[Try it]:
Word for word, please copy the listing below, with its pictures left out.
━━ Dataset records ━━
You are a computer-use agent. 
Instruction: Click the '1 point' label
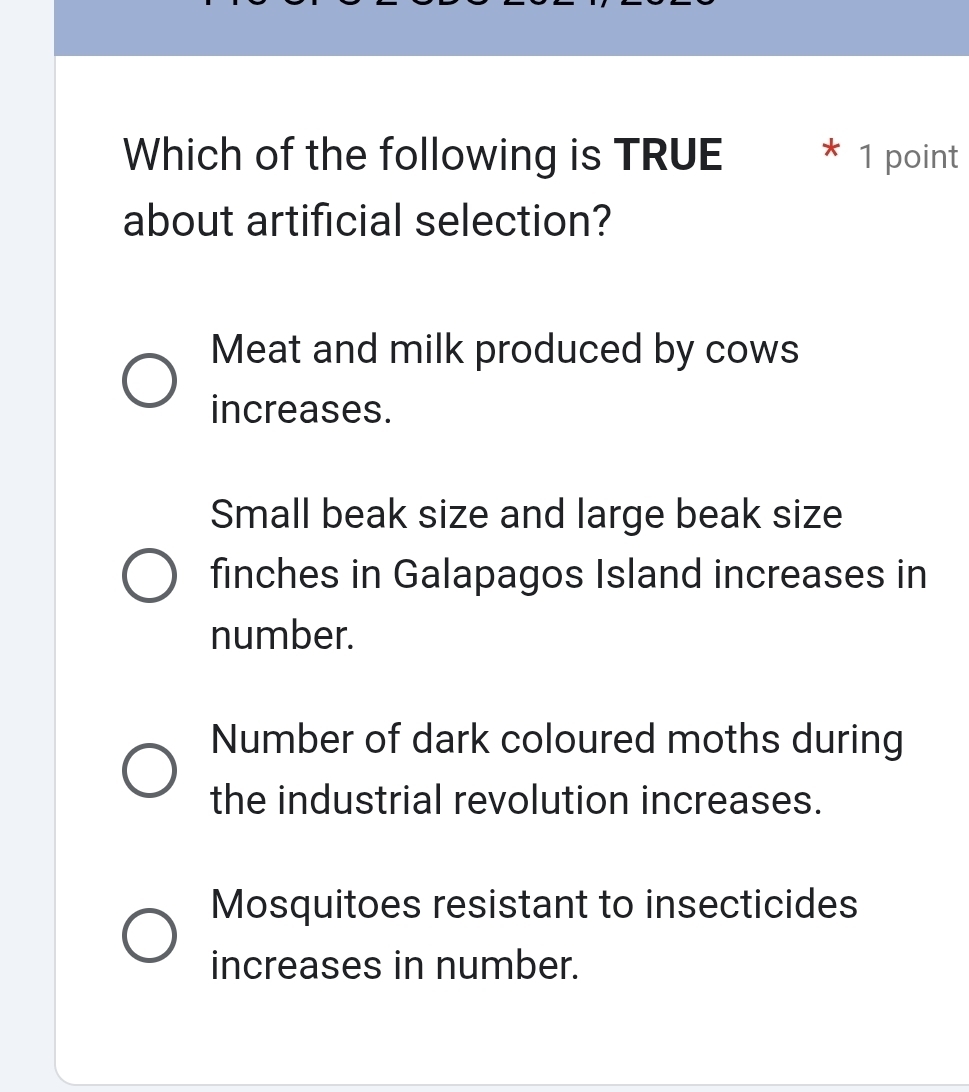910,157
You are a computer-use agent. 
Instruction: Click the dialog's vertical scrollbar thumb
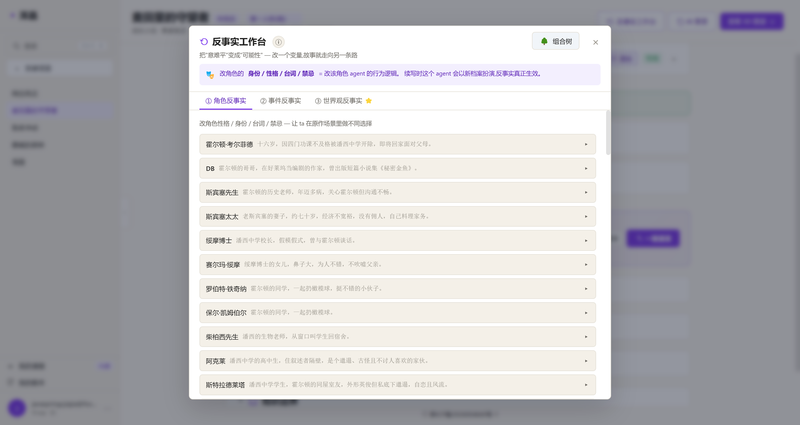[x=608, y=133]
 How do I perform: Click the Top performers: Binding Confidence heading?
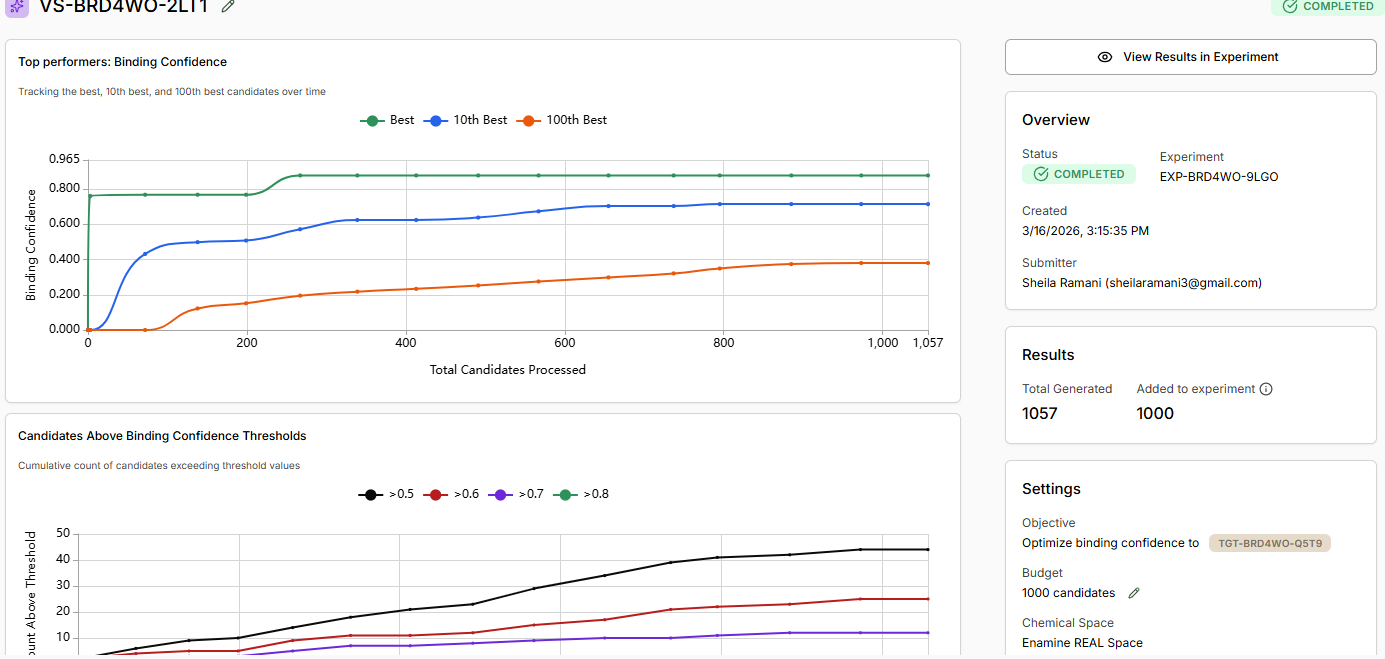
━━━
[Answer to the problem]:
You are a computer-use agent. 
Instruction: Click the '1 point' label
910,157
You are a computer-use agent. 
Instruction: Click the dialog's vertical scrollbar thumb
[x=608, y=133]
 How do I perform: Click the Top performers: Binding Confidence heading?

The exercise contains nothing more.